Wednesday, 13 July 2016: 15:00
Location: Hörsaal 46 (Main Building)
Oral Presentation
Kristin BARKER, University of New Mexico, USA
Ryeora CHOE, University of New Mexico, USA
Keith WILKINS, University of New Mexico, USA
R. Neil GREENE, University of New Mexico, USA
Alexis MACLENNAN, University of New Mexico, USA
We examine lay claims concerning the 2015 measles outbreak traced to Disneyland, CA through a content analysis of more than 2500 online reader comments sent to the three U.S. newspapers with the largest number of digital subscribers (i.e., The New York Times, The Wall Street Journal, and USA Today).  Nearly all social science research related to the vaccine debate has focused on the anti-vaccination movement and its conceptualization of vaccine risk.  Our analysis points to a large group of social stakeholders who express a variety of concerns about anti-vaccination as an abrogation of the social contract and the risks associated therein.  Not only does this group discredit the means by which risk is calculated by anti-vaxxers, but they also challenge the level of analysis (i.e., individual versus social) at which anti-vaxxers calculate risk.  Our analysis further highlights the particular ways in which these stakeholders align their position with that of science, so imagined, to legitimate their concerns and discredit claims concerning vaccine risks. These stakeholders are highly defensive in the face of perceived personal and communal catastrophic risks.  Even as they evoke science, their claims were less a reflection of established medical knowledge and more emotive, exaggerations of negative consequences in unique scenarios.
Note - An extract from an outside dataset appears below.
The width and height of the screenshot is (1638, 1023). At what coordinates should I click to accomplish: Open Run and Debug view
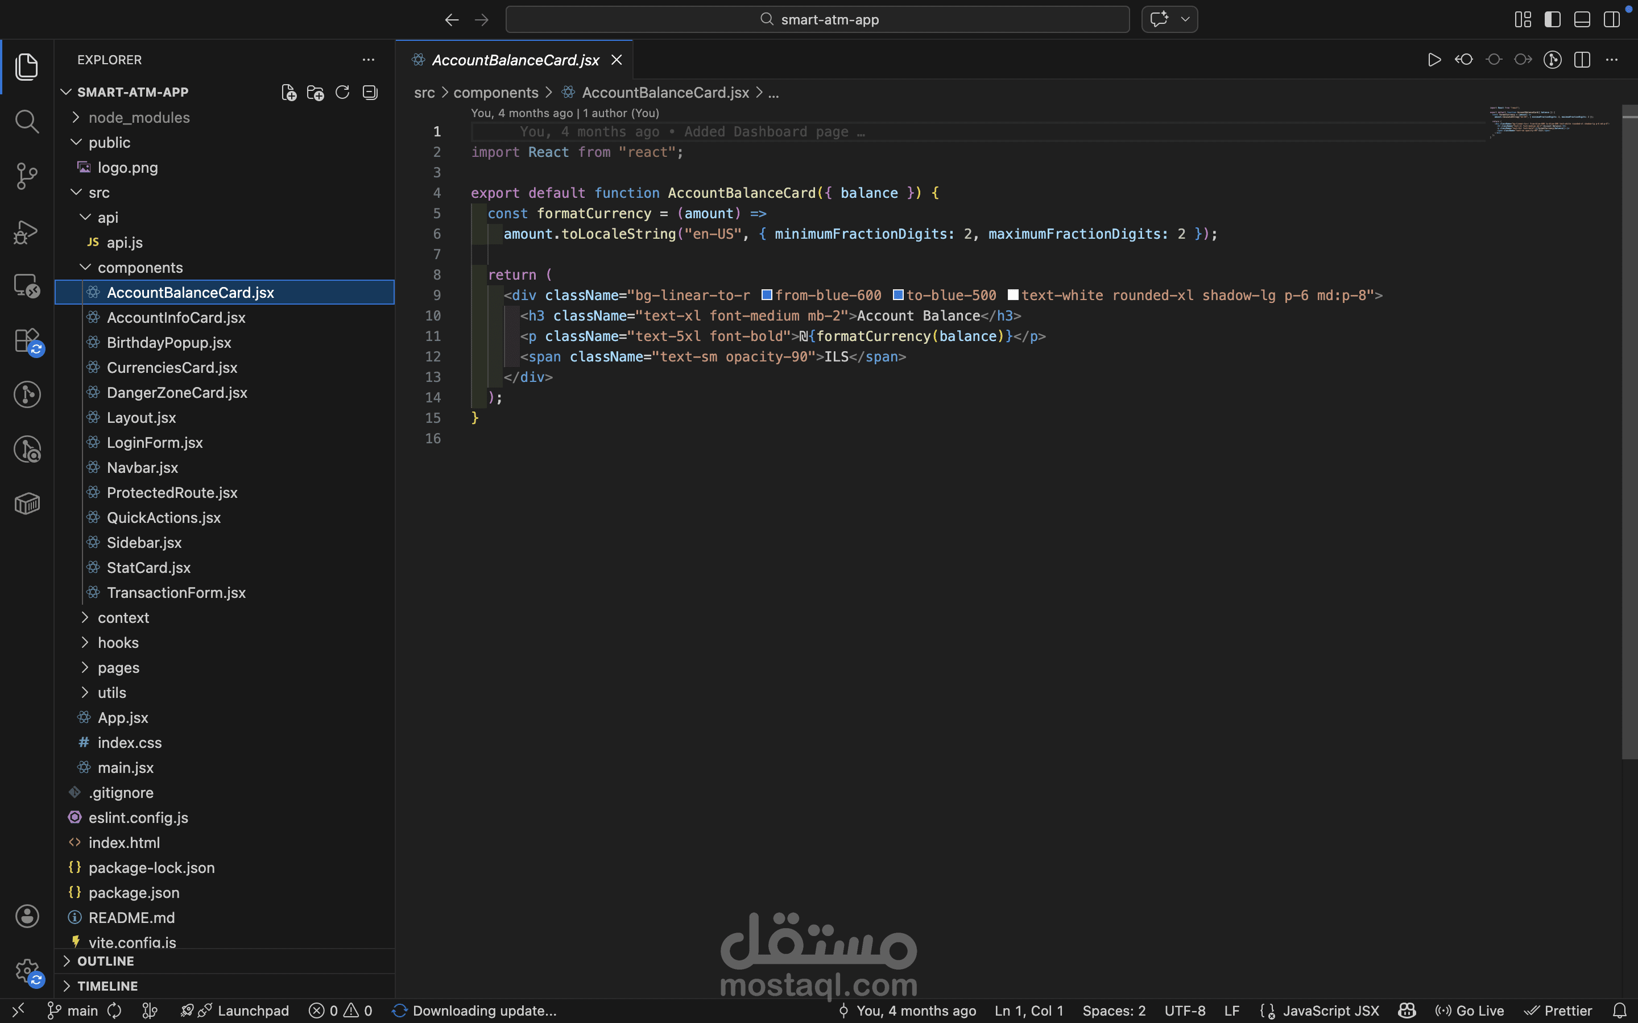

Far from disparaging or distrusting science, the overwhelming majority of online reader comments, to liberal and conservative newspapers alike, align themselves with a pro-science and pro-vaccine position.  At the same time, their alliance with science is as much emotive as rational.  Our analysis contributes to a growing trend in the Science and Technology Studies literature that shifts away from the imagined, widespread eschewal of science to an empirical focus on the actual claims made by laypeople about their understanding of science.